Dataset entries:
'''
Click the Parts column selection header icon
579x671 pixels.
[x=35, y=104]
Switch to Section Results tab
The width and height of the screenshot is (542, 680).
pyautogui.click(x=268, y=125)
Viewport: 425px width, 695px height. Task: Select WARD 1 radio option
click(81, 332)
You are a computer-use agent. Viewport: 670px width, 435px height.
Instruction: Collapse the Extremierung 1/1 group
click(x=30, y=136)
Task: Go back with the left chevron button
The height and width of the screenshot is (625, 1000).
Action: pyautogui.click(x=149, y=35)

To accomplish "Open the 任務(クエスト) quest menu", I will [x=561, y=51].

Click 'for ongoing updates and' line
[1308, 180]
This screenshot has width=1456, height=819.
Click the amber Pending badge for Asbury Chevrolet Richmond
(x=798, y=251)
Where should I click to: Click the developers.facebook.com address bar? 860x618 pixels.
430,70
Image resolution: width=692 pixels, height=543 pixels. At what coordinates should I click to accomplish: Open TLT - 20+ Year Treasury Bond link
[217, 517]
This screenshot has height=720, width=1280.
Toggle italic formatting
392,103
'''
• _PROBLEM TO WORK ON_
All entries above must be reproduced without a single change.

• _FINAL ANSWER_
Click the Parts column selection header icon
579x671 pixels.
[x=35, y=104]
Switch to Section Results tab
The width and height of the screenshot is (542, 680).
pyautogui.click(x=268, y=125)
Viewport: 425px width, 695px height. Task: Select WARD 1 radio option
click(81, 332)
You are a computer-use agent. Viewport: 670px width, 435px height.
Instruction: Collapse the Extremierung 1/1 group
click(x=30, y=136)
Task: Go back with the left chevron button
The height and width of the screenshot is (625, 1000).
Action: pyautogui.click(x=149, y=35)

To accomplish "Open the 任務(クエスト) quest menu", I will [x=561, y=51].

Click 'for ongoing updates and' line
[1308, 180]
This screenshot has width=1456, height=819.
Click the amber Pending badge for Asbury Chevrolet Richmond
(x=798, y=251)
Where should I click to: Click the developers.facebook.com address bar? 860x618 pixels.
430,70
Image resolution: width=692 pixels, height=543 pixels. At what coordinates should I click to accomplish: Open TLT - 20+ Year Treasury Bond link
[217, 517]
This screenshot has height=720, width=1280.
Toggle italic formatting
392,103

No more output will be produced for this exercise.